RECORDS:

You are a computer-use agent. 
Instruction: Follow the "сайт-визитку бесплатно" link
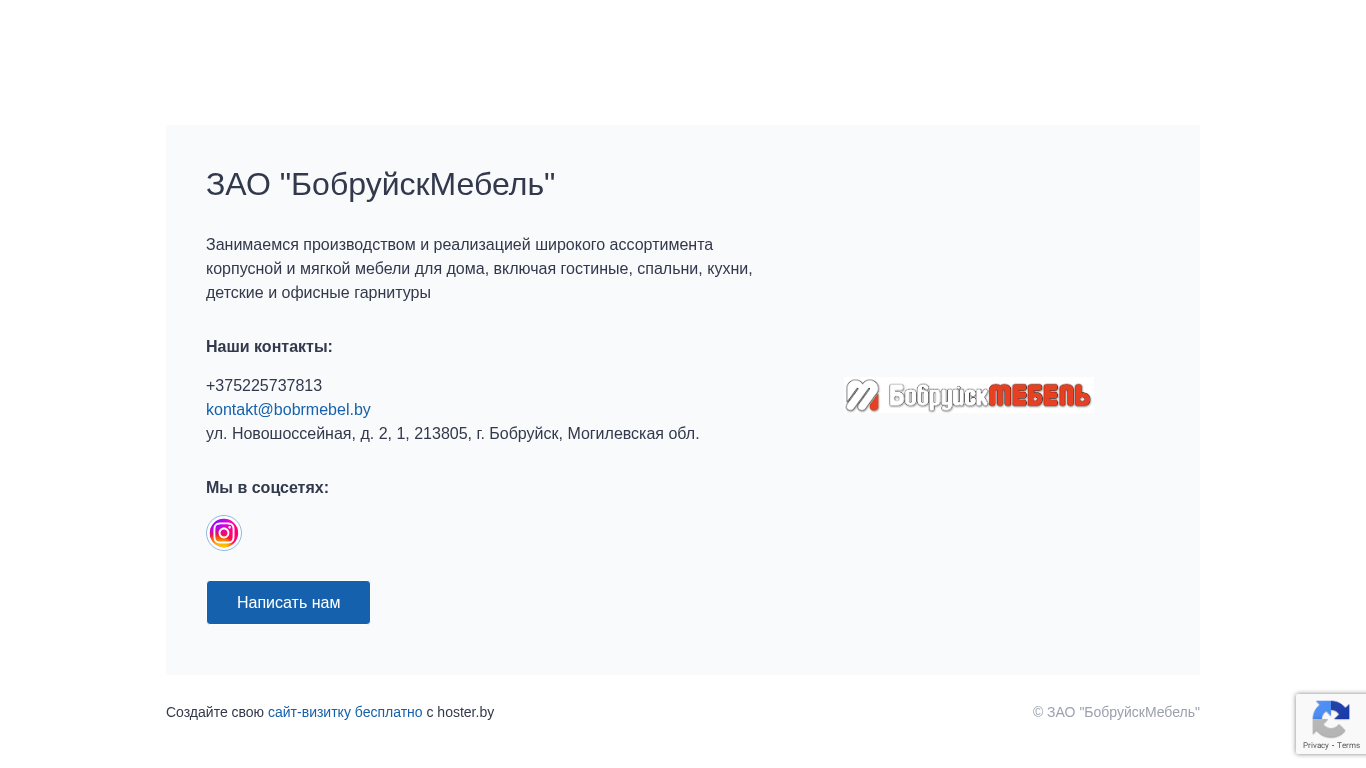345,712
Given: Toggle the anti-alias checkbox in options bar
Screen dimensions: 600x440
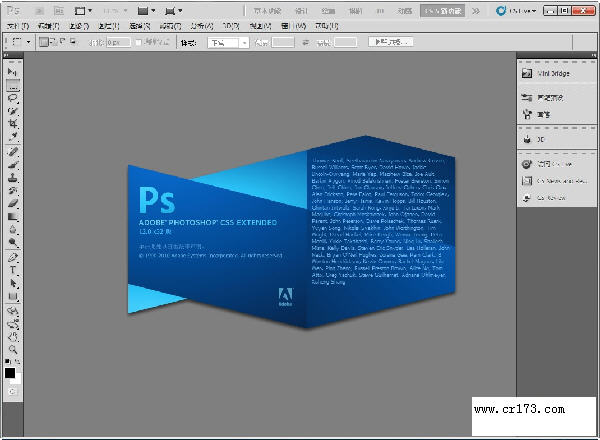Looking at the screenshot, I should pyautogui.click(x=139, y=43).
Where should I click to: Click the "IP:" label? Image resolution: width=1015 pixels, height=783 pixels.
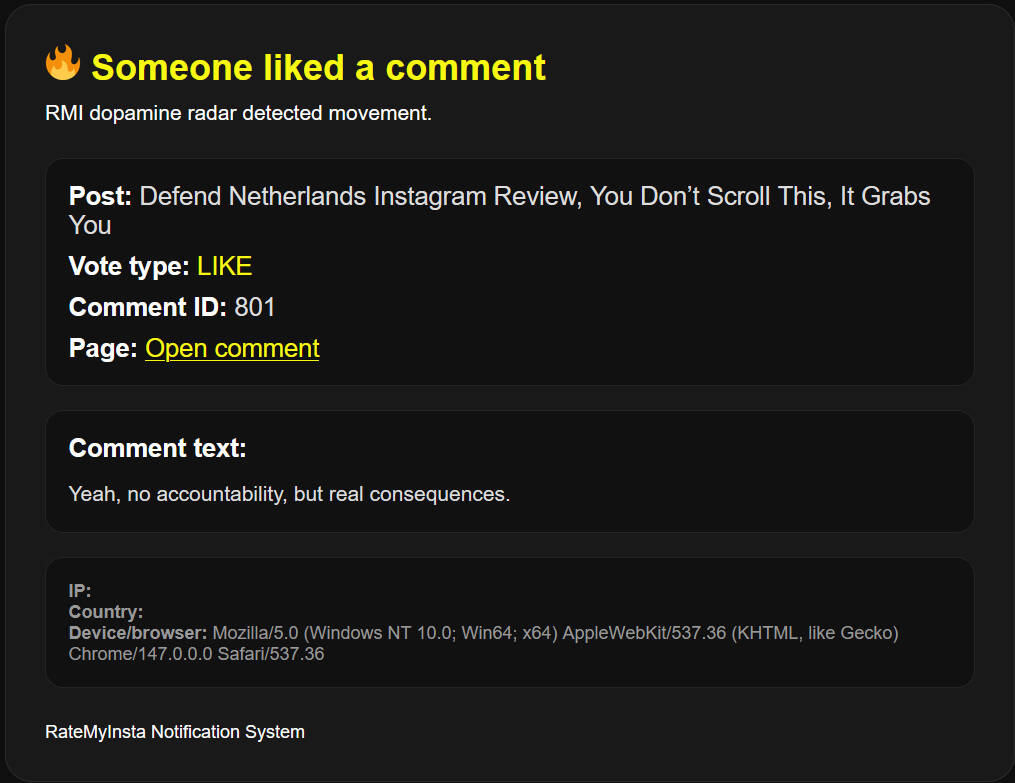pyautogui.click(x=80, y=591)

EXERCISE:
Line by line, restate the data above exactly as it stands, minus the pictures.

RESPONSE:
You are a computer-use agent. 
Instruction: Follow the "сайт-визитку бесплатно" link
345,712
Given: Toggle the anti-alias checkbox in options bar
Screen dimensions: 600x440
Looking at the screenshot, I should pyautogui.click(x=139, y=43).
Where should I click to: Click the "IP:" label? Image resolution: width=1015 pixels, height=783 pixels.
pyautogui.click(x=80, y=591)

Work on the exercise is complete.